- WHAT IS EXPECTED: Using the material below, print a verbatim copy of every line from the one containing "Instruction: Open the" through the one containing "The image size", inclusive, and omit the pictures.

- SOURCE MATERIAL:
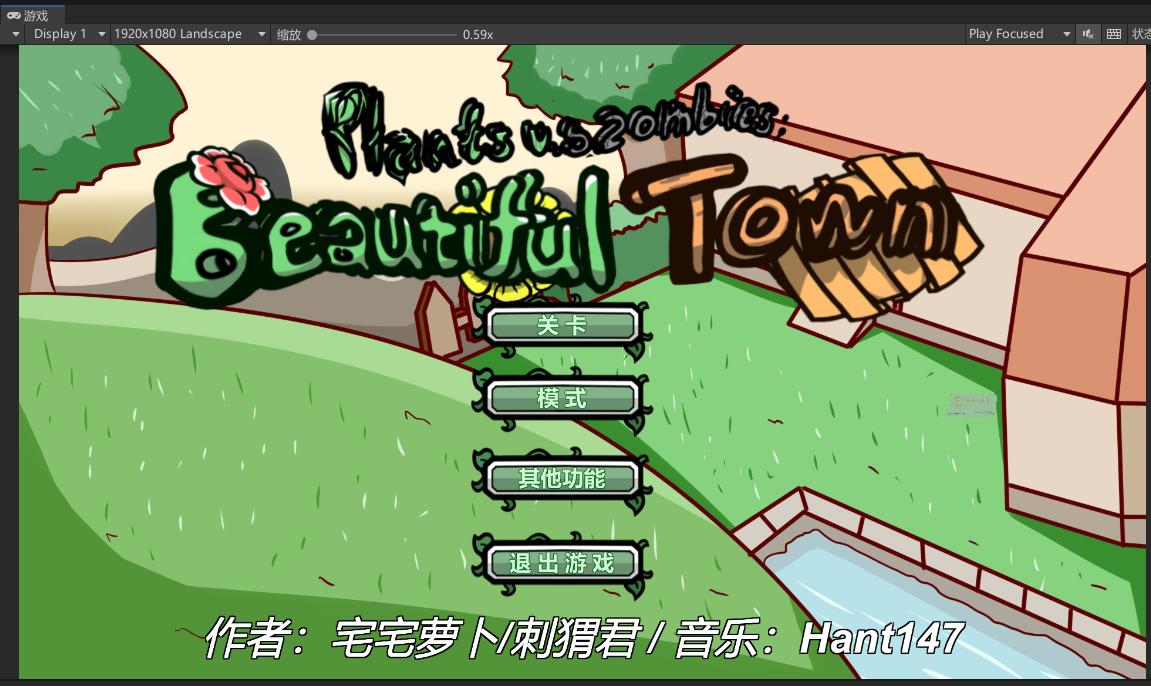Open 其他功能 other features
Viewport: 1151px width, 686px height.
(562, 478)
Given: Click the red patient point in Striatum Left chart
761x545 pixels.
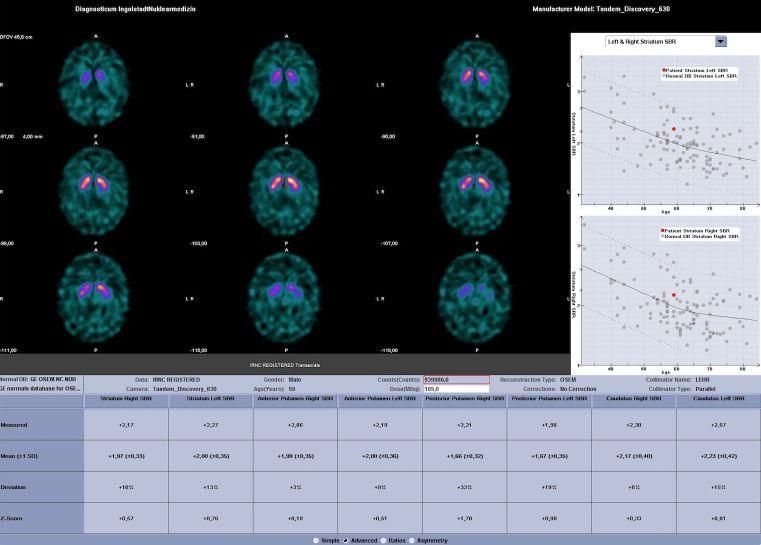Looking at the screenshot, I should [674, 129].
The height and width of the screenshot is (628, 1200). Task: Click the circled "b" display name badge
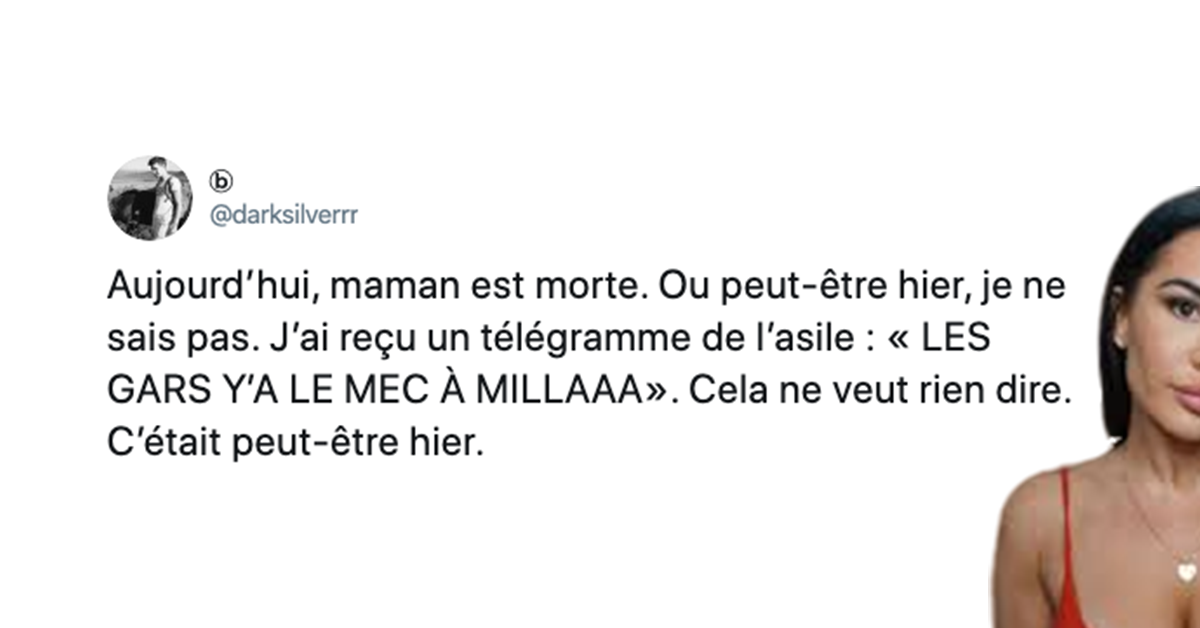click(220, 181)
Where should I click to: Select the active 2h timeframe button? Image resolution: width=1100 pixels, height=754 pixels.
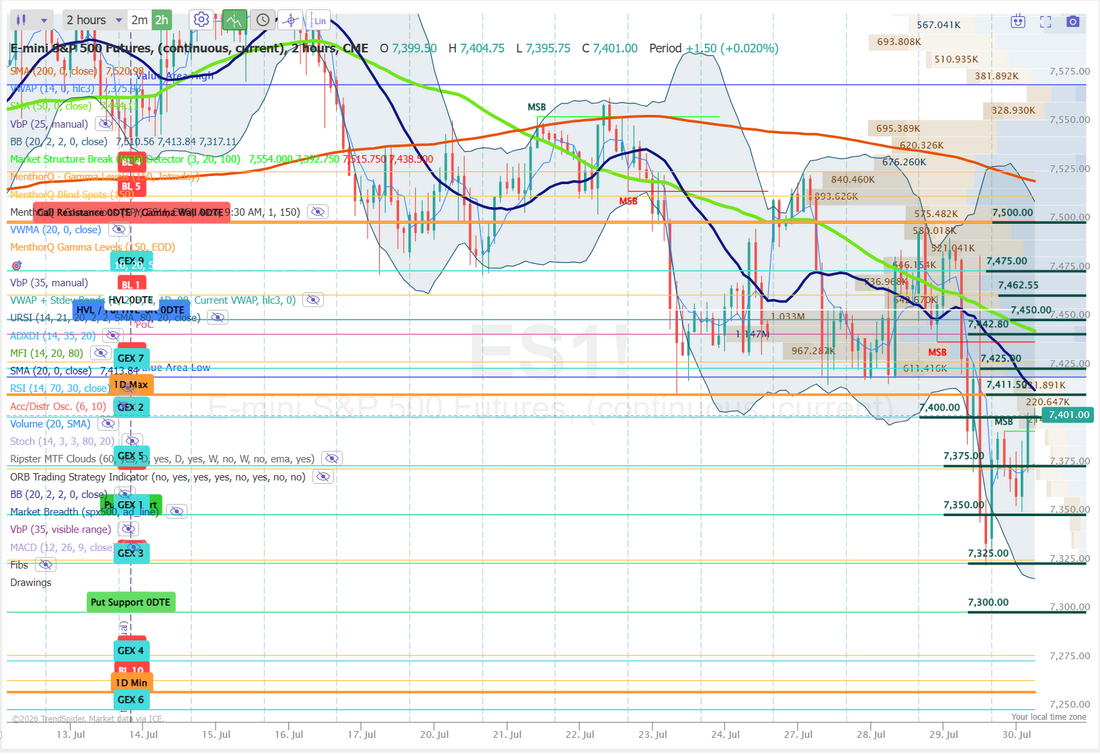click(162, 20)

* * *

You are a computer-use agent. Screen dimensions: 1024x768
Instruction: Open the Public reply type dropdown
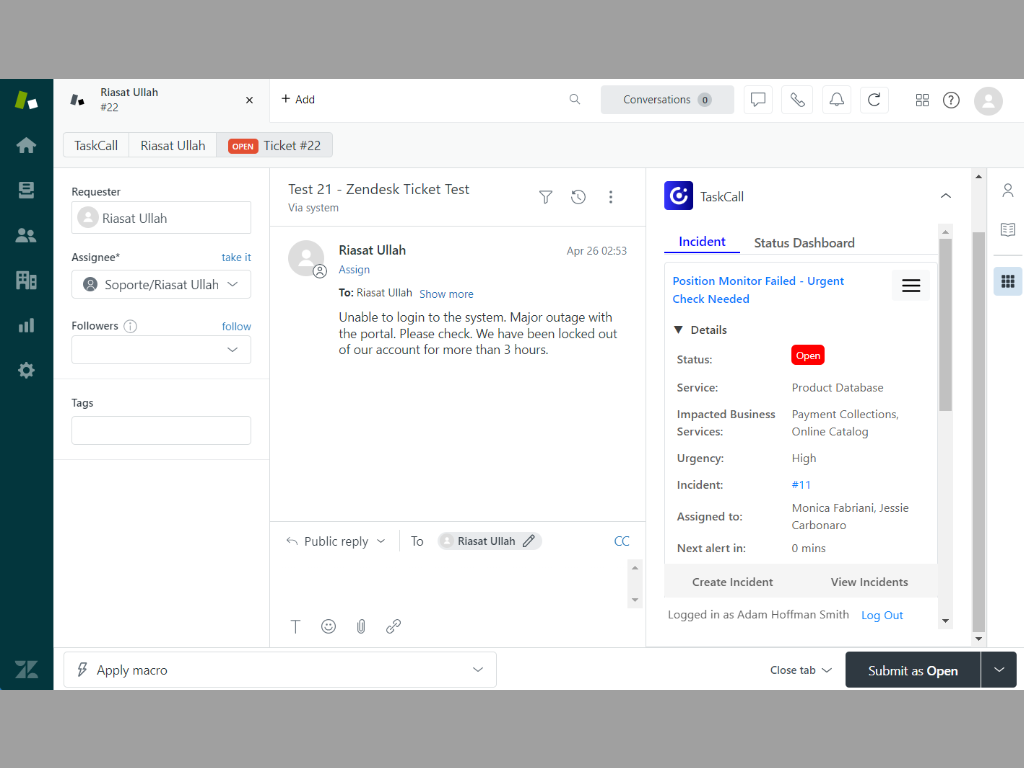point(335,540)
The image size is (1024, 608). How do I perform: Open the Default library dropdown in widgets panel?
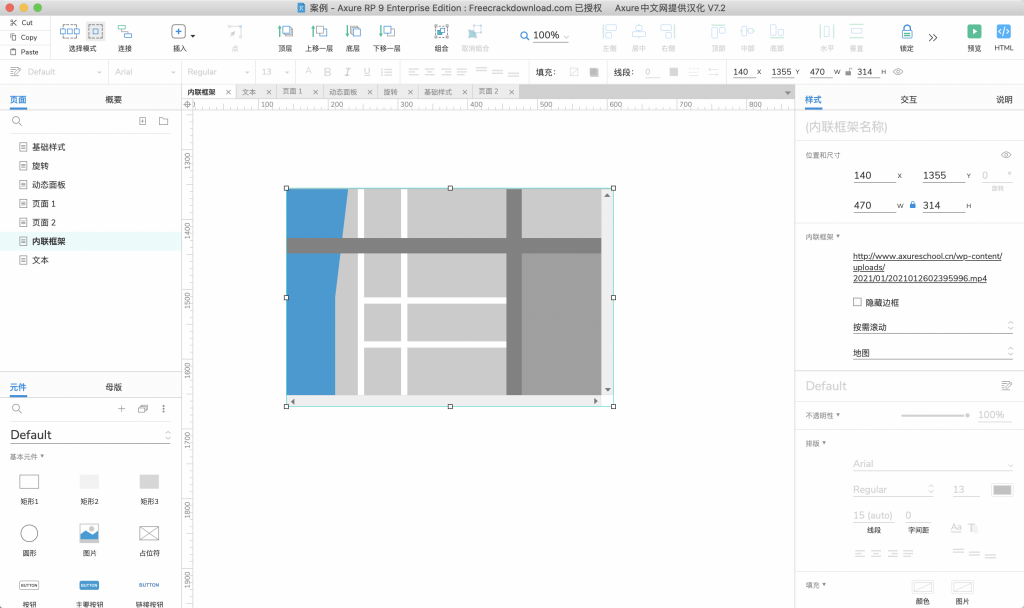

---

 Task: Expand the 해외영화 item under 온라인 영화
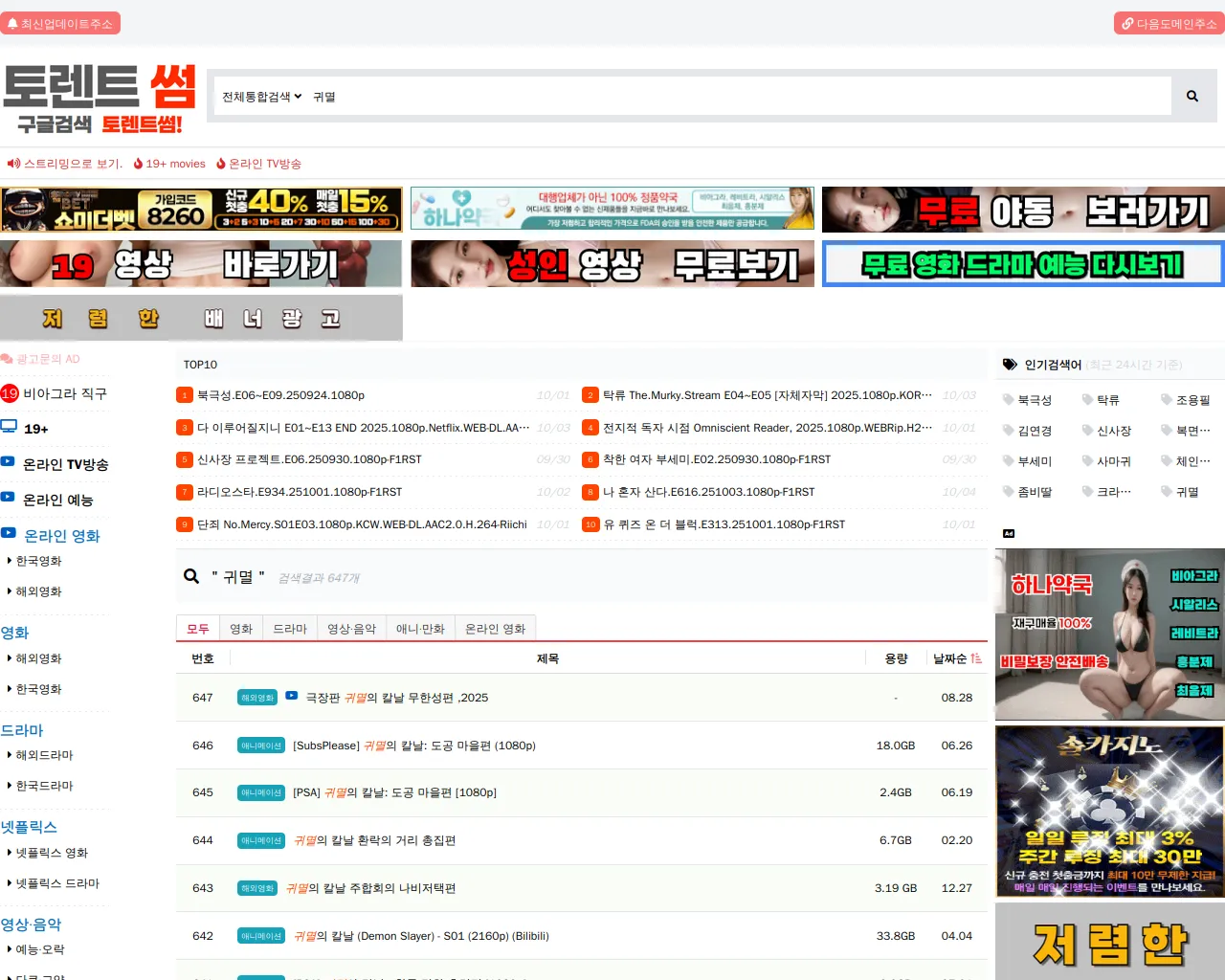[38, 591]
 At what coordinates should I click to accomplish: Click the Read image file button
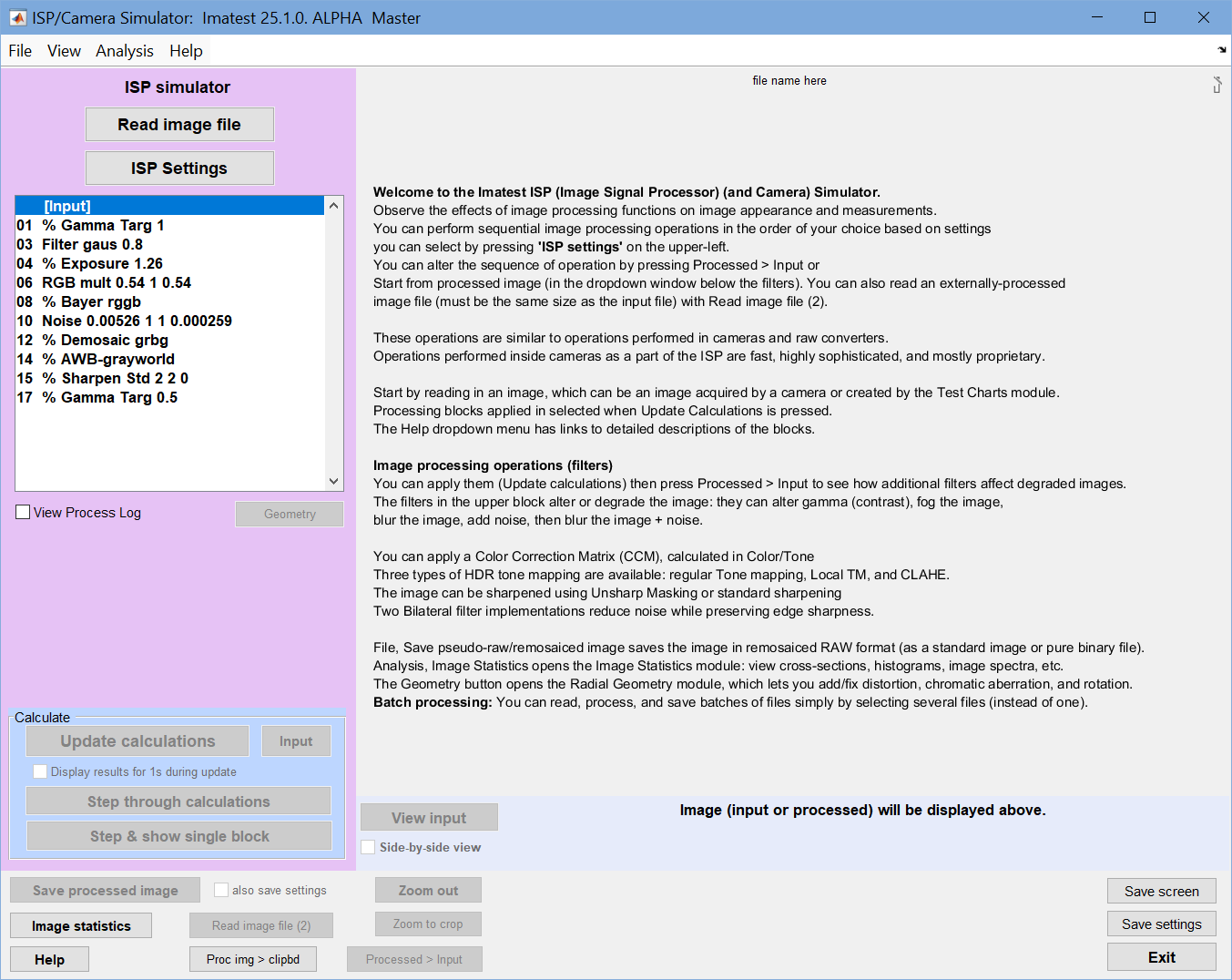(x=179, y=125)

- EXPECTED ANSWER:
Instruction: Open the Public reply type dropdown
point(335,540)
The image size is (1024, 608). How do I perform: Open the Default library dropdown in widgets panel?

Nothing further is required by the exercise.